Abstract
South African employees embarking on industrial action has a negative impact on the economy of the country, their employers and on those employees that prefer not to strike. However, with regard to the right to strike, it has been suggested that there is a need to implement fair labour practice ideologies within the collective bargain methodology. The democratic transformation from system of segregation to majority rule brought about the entrenchment of the rights of workers in the new Constitution of the Republic of South Africa, 1996.
By acting collectively, employees are afforded the opportunity and privilege of being in a position to bargain with their employers. The International Labour Organisation‟s Convention 87 and Convention 98 of 1948 provide the right to the employers and employees to organise and to bargain collectively. Therefore, industrial action can be utilised by workers as a tool to maintain a balance between labour and the power of capital.
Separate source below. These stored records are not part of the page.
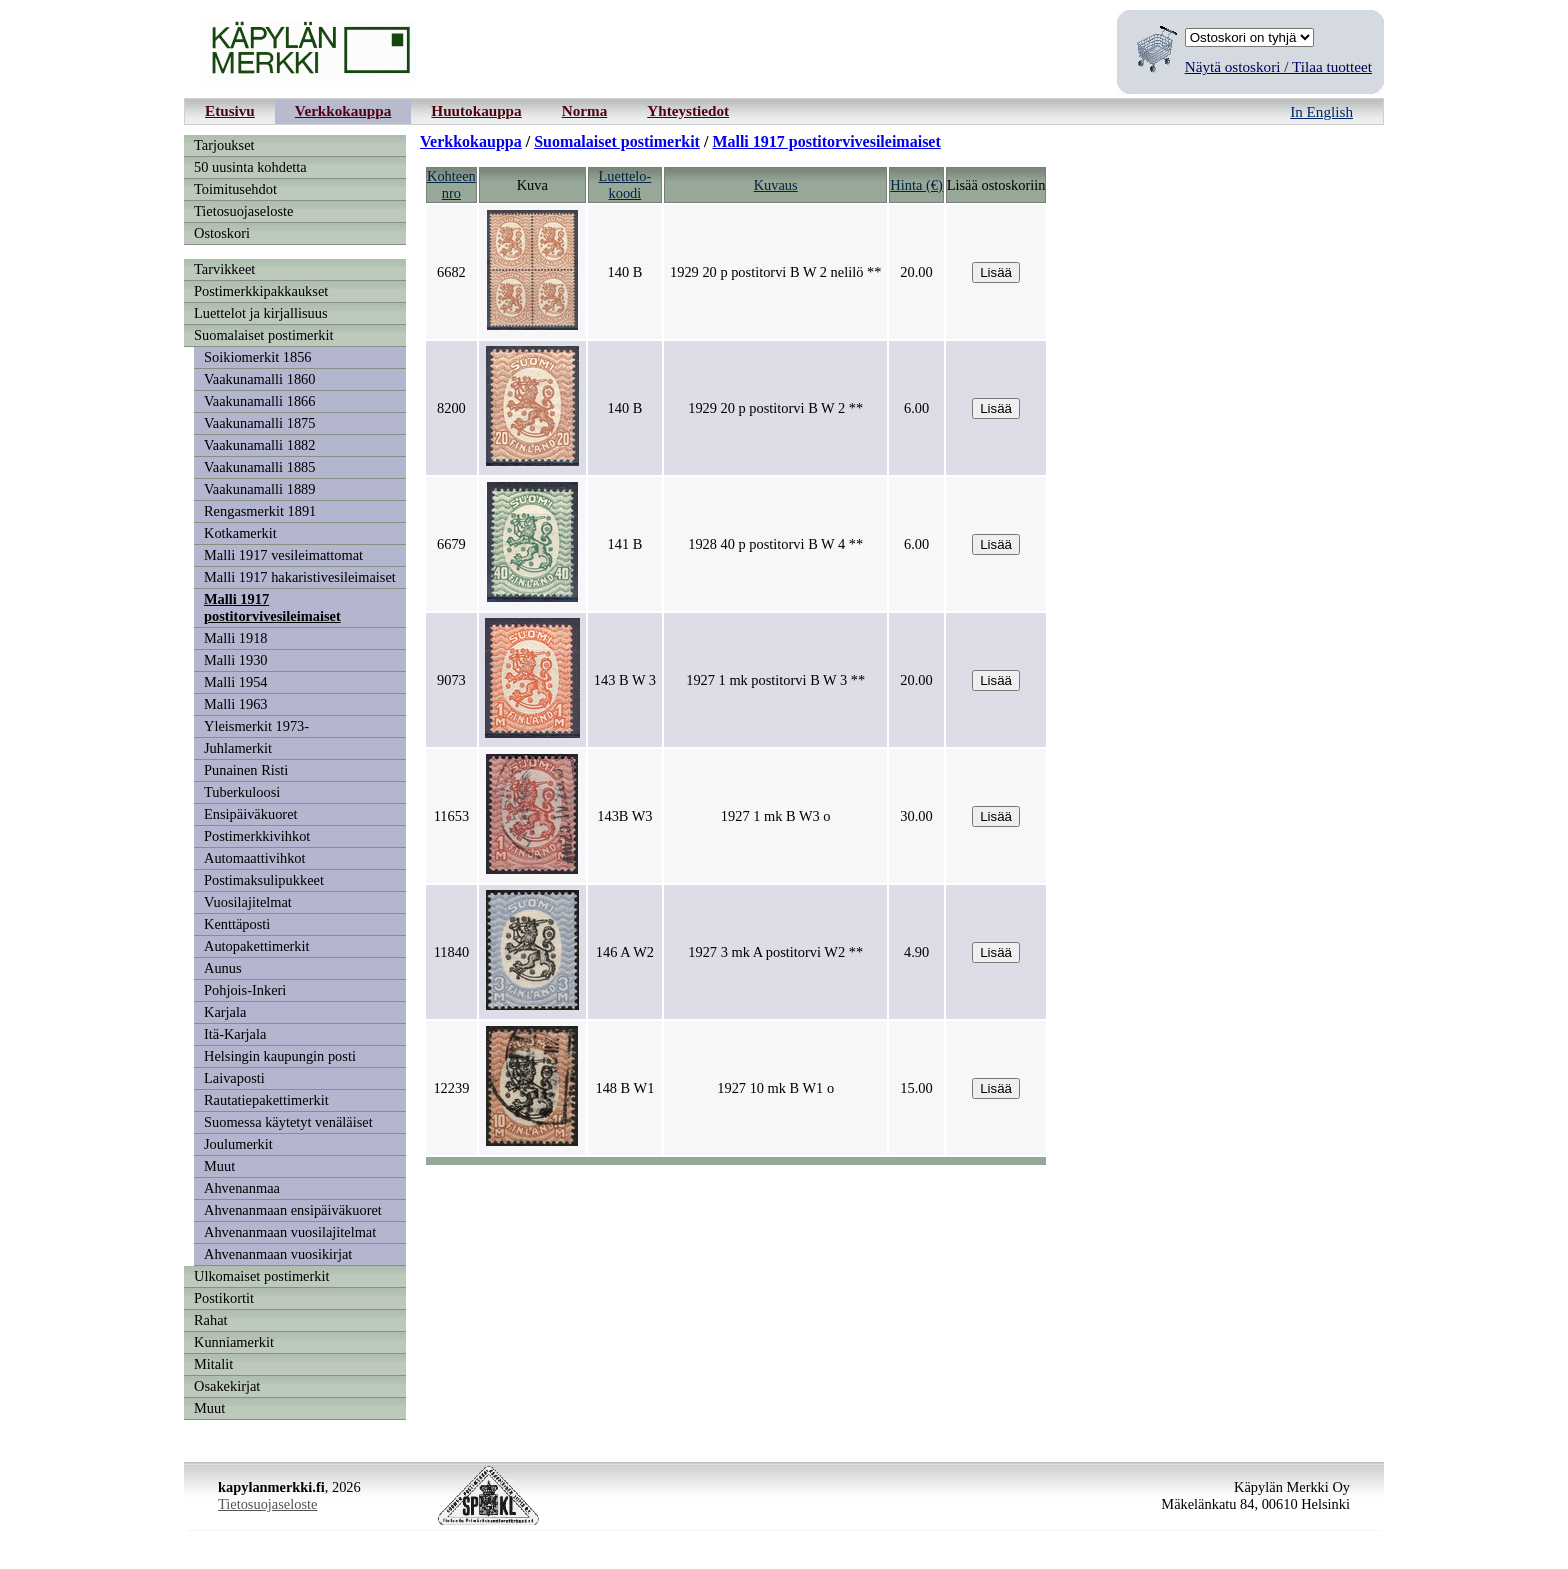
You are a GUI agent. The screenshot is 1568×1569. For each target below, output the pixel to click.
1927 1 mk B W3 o (776, 816)
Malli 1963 (236, 704)
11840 (451, 952)
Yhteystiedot (688, 110)
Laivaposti (234, 1078)
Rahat (211, 1320)
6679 (451, 544)
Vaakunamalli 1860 (260, 379)
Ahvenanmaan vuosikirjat (278, 1254)
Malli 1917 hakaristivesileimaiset (300, 577)
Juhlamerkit (238, 748)
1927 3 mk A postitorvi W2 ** (775, 952)
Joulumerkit (238, 1144)
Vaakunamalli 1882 (260, 445)
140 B (624, 272)
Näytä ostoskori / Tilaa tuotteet (1278, 66)
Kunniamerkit (234, 1342)
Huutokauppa (476, 110)
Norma (585, 110)
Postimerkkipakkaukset (261, 291)
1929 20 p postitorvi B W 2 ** (775, 408)
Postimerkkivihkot (257, 836)
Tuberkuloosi (242, 792)
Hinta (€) (916, 185)
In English (1321, 111)
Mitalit (213, 1364)
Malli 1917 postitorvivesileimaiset (272, 607)
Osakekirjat (227, 1386)
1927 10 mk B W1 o (775, 1088)
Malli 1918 (236, 638)
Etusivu (230, 110)
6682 (451, 272)
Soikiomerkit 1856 (258, 357)
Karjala (225, 1012)
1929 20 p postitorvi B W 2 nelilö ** (775, 272)
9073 (451, 680)
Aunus (223, 968)
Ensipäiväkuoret (251, 814)
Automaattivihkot (255, 858)
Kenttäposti (237, 924)
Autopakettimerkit (257, 946)
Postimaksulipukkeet (264, 880)
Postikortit (224, 1298)
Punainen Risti (246, 770)
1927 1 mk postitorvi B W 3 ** (775, 680)
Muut (219, 1166)
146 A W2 (625, 952)
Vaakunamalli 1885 (260, 467)
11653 (451, 816)
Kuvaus (776, 185)
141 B (624, 544)
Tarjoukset (224, 145)
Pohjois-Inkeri (245, 990)
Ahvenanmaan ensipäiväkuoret (293, 1210)
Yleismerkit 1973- (256, 726)
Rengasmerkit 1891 (260, 511)
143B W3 (624, 816)
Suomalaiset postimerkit (264, 335)
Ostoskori (222, 233)
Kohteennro (451, 184)
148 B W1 (624, 1088)
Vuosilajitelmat (248, 902)
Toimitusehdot (235, 189)
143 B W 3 (625, 680)
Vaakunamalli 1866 (260, 401)
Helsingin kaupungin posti (280, 1056)
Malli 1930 (236, 660)
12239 (451, 1088)
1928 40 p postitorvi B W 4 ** (775, 544)
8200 (451, 408)
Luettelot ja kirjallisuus (261, 313)
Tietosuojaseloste (243, 211)
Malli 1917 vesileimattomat (283, 555)
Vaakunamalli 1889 (260, 489)
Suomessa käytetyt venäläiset (288, 1122)
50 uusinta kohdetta (250, 167)
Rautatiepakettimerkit (266, 1100)
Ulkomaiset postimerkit (262, 1276)
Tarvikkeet (224, 269)
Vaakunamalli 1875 (260, 423)
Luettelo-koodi (625, 184)
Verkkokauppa (343, 110)
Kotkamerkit (240, 533)
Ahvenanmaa (242, 1188)
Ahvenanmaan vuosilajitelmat (290, 1232)
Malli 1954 (236, 682)
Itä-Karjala (235, 1034)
In South Africa, statutory international law is essential to the law of industrial action. Section 39(1) (b) of the Constitution mandates the South African courts, tribunals and forums to consider international law when interpreting the rights in the Bill of Rights. Worker‟s rights to industrial action are ingrained in section 23 and are subject to limitations in terms of section 36 of the Constitution. Section 23(2) of the Constitution provides an employee the right to join a trade union of his or her choice, hence exercising the right to freedom of association provided for in section 18 of the South African Constitution.
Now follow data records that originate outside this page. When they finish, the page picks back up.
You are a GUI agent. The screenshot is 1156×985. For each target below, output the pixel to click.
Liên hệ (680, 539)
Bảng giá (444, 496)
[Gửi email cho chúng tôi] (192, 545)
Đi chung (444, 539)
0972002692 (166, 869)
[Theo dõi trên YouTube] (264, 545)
The Labour Relations Act gives effect to the labour rights enshrined in the Constitution and to South Africa‟s international obligations implemented by the International Labour Organisation and its Conventions. The Labour Relations Act‟s objectives must be interpreted in conformity with international laws and the Constitution. Section 64 of the Labour Relations Act provides for the limitation of procedural requirements pertaining to labour relations, while section 65 of the Act provides for the limitation of its substantive requirements. One important aspect established by the Labour Relations Act is a majoritarian model in relation to trade union activities.